With a polisher behind a "Franzinator" you will have sufficiently dry air for most aplications, unless you dwell in a swamp.

Since my presumption is nobody here is running a 100CFM compressor and pushing a ¼" tip I see no point in addressing that level of machinery.

In any media blasting situation, water in the air is a problem, regardless of the media. Soda is a 10 on the PITA scale when it comes to moiusture being a problem. Ground glass is about a 3. There is nothing short of dumping rock into a truck that rates a 1 or 2.
Coated sodas are lowering their PITA rating, but not by much.

Soda is easily fracturable, and that means in the hose and gun. Blowing dust out of a hose acheives nothing, unless you're a freak of nature who can't get enough of the taste.

Some of the small soda blasters I've seen in the market appear to attempt to employ the same basic design as a powder fire extinguisher. It's a good idea, BUT, the Bozo designing the machine forgot a few things. Extinguishers are pressurized with either DRY AIR or Nitrogen, and are a limited duration fast dump device. Extinguisher powders also contain a considerable amount of lubricant, generally ground talc. Soda doesn't contain lubricant.

Soda blasting requires metering the media into the airstream. Were the media in a nonpressurized hopper this would be very easy to do, BUT the "designers" have become fascinated with pressurized hoppers because they lack common sense. When you factor in that they pressurize the hopper with the same airsource they use for the blast stream, they screw themselves right out of the box. I've proven this on commercial units.

Metering into an eductor isn't hard to accomplish, most commercial machines do it with a pinwheel, as is shown on thepage I previously posted on dry media eductors. It works well until clumping occurrs in the pot. Most commercial machines try to solve clumping by employing a vibrator or thumper. It works some days. The clowns marketing homeowner soda blasters for a few hundred bucks attempt to solve clumping and metering with sized ports and dump valves. I don't know your level of frustration before you kick something out the door, but mine is failry short. I have no desire to stop blasting to clear a clump every couple minutes, and I long ago stopped listening to excuses from manufacturers and vendors.

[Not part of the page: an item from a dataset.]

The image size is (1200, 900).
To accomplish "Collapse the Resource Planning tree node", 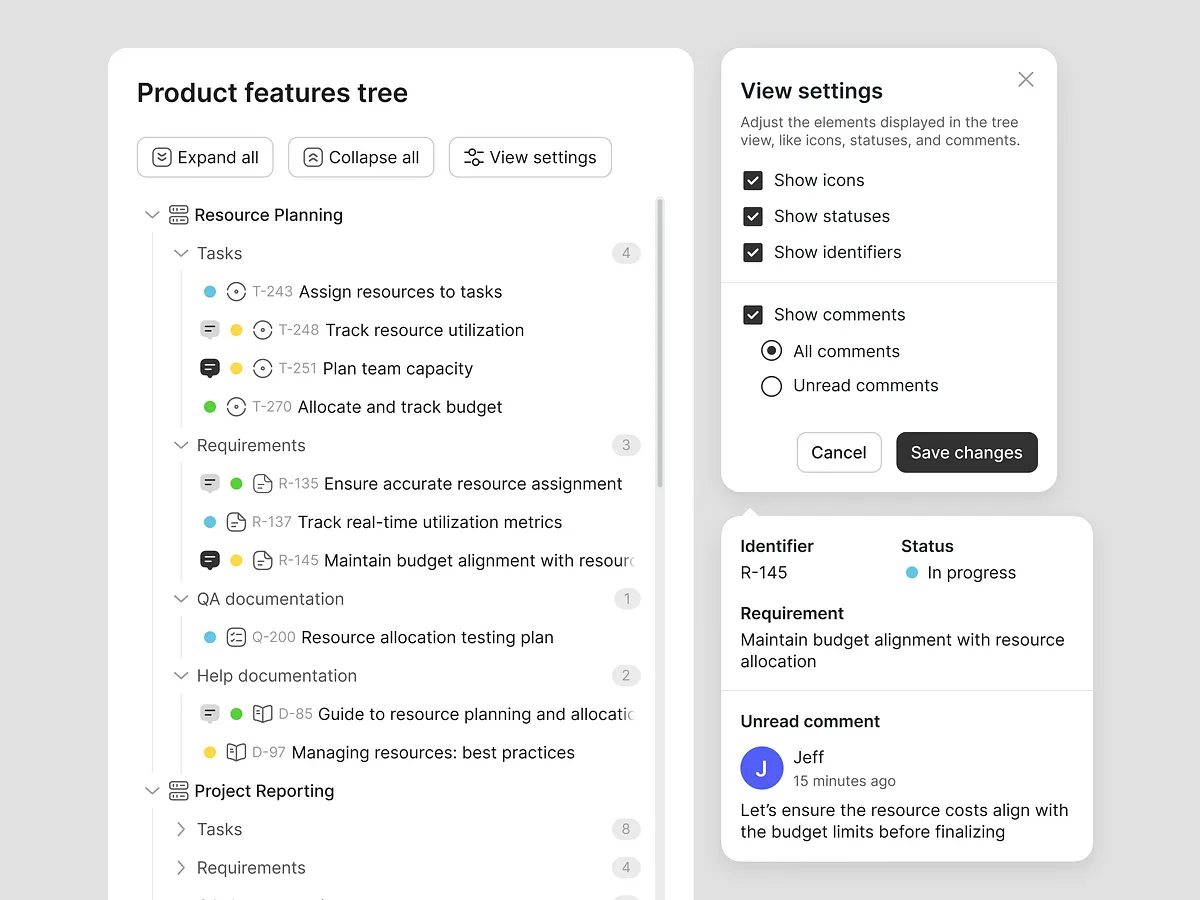I will [152, 215].
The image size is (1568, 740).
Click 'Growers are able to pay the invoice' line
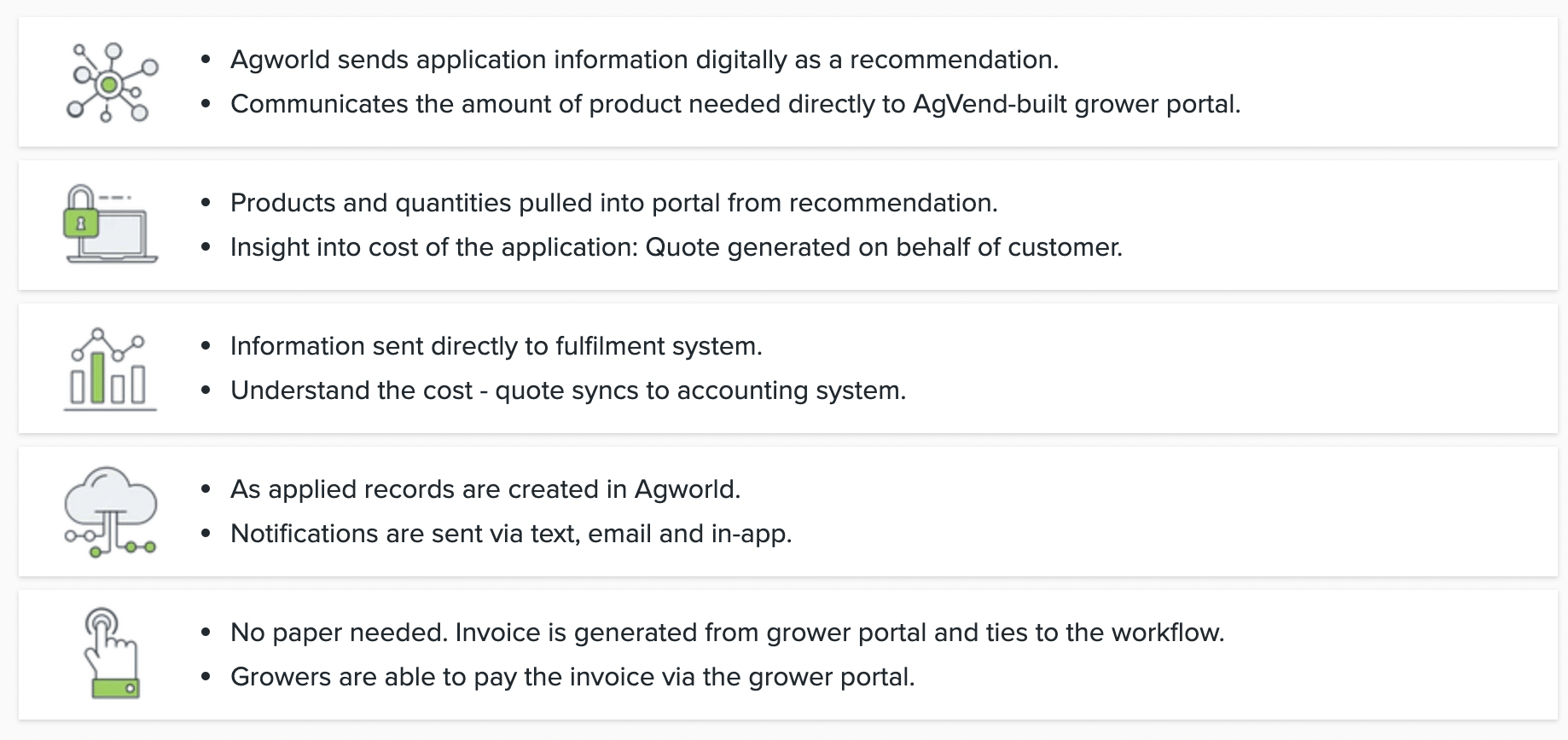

Bottom line at this point can a small soda blaster for home use be made in somebody's garage? Sure it can. How many hours are you willing to spend making it? I've got a few ideas on what will work, but no inclination to spend 100+ hours making one and I have a fairly complete shop available.

My first experience shooting soda was more than 30 years ago. I told the "engineers" and the people who wrote the spec it was the wrong media for the job. They knew more than I did, and they signed off on my objections. The smart people were the first to run when the cloud lofted into the sky, and they were noplace to be found when the firetrucks arrived. They also paid the bill for all the load of soda, as well as the cost of doing the job correctly.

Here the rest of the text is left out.